For small devices with few zones and/or a large number of jobs, such
prepare phase zone lock contention can be frequent enough to end up in a
situation where all jobs are waiting for zone locks held by other jobs
and no I/O being executed (so no zone being unlocked).
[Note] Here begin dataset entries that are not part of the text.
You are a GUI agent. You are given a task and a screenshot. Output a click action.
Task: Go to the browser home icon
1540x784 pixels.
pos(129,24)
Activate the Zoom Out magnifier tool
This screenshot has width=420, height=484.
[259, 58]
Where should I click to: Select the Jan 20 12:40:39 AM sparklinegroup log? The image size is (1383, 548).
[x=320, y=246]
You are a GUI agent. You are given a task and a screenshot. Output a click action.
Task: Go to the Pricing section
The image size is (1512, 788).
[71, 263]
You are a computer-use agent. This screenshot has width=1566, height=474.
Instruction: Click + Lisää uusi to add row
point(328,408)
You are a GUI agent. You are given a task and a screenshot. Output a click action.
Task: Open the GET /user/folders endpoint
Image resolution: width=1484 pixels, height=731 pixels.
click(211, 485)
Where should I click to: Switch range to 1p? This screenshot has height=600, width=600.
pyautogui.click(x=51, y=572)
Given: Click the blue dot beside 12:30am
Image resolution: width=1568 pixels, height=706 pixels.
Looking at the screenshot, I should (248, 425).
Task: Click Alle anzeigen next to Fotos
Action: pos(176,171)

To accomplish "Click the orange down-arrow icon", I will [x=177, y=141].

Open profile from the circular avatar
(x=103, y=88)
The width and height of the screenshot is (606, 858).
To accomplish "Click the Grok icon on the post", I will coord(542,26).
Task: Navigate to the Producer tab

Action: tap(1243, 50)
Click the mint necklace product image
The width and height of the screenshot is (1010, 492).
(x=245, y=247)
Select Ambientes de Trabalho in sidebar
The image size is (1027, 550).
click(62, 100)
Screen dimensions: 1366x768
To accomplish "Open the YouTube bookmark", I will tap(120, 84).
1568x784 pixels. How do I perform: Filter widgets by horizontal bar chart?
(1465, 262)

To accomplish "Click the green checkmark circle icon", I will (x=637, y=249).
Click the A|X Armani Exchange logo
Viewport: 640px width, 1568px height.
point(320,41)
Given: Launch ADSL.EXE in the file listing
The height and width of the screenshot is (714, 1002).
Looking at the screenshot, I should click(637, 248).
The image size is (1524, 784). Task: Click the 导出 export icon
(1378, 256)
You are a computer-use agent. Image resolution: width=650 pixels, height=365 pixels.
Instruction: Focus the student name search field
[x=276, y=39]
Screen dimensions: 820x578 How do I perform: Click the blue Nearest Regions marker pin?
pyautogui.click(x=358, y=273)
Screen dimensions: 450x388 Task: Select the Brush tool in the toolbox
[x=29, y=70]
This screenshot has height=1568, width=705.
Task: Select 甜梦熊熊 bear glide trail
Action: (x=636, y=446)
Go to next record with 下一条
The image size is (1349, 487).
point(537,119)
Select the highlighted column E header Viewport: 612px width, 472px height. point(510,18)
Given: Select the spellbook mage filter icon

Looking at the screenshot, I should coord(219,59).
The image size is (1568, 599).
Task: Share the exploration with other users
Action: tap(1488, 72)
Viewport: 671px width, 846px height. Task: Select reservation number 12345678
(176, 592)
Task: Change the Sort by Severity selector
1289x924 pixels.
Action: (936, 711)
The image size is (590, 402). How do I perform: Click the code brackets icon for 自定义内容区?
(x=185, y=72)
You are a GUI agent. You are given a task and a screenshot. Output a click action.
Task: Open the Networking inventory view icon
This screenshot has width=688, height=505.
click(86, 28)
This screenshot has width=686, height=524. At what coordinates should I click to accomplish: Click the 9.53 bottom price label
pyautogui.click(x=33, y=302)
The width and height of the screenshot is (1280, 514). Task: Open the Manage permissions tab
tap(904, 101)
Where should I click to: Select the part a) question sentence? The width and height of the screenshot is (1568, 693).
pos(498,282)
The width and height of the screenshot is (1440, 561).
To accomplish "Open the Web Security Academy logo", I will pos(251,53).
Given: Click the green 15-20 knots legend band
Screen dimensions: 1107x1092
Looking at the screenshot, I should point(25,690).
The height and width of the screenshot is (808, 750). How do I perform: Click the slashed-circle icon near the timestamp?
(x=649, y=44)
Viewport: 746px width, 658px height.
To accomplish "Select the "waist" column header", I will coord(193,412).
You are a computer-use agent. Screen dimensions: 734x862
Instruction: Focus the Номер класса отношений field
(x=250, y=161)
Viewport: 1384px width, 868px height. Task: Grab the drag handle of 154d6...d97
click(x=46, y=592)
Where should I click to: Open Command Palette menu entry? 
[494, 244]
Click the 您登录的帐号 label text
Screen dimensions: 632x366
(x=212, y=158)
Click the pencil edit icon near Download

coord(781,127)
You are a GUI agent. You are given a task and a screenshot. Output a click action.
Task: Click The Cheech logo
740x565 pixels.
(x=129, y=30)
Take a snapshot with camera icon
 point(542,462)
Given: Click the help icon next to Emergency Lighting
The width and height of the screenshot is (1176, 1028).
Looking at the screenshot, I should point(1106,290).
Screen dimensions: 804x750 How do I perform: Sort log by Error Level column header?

Avoid this situation by using pthread_mutex_trylock() instead of
pthread_mutex_lock() and by calling io_u_quiesce() to execute queued
I/O units if locking fails. pthread_mutex_lock() is then called to
lock the desired target zone. The execution of io_u_quiesce() forces
I/O execution progress and so zones to be unlocked, avoiding job
deadlock.
Signed-off-by: Damien Le Moal <damien.lemoal@wdc.com>
Signed-off-by: Jens Axboe <axboe@kernel.dk>
zbd_check_swd(f);
- pthread_mutex_lock(&zb->mutex);
+ /*
+ * Lock the io_u target zone. The zone will be unlocked if io_u offset
+ * is changed or when io_u completes and zbd_put_io() executed.
+ * To avoid multiple jobs doing asynchronous I/Os from deadlocking each
+ * other waiting for zone locks when building an io_u batch, first
+ * only trylock the zone. If the zone is already locked by another job,
+ * process the currently queued I/Os so that I/O progress is made and
+ * zones unlocked.
+ */
+ if (pthread_mutex_trylock(&zb->mutex) != 0) {
+ if (!td_ioengine_flagged(td, FIO_SYNCIO))
+ io_u_quiesce(td);
+ pthread_mutex_lock(&zb->mutex);
+ }
+
switch (io_u->ddir) {
case DDIR_READ:
if (td->runstate == TD_VERIFYING) {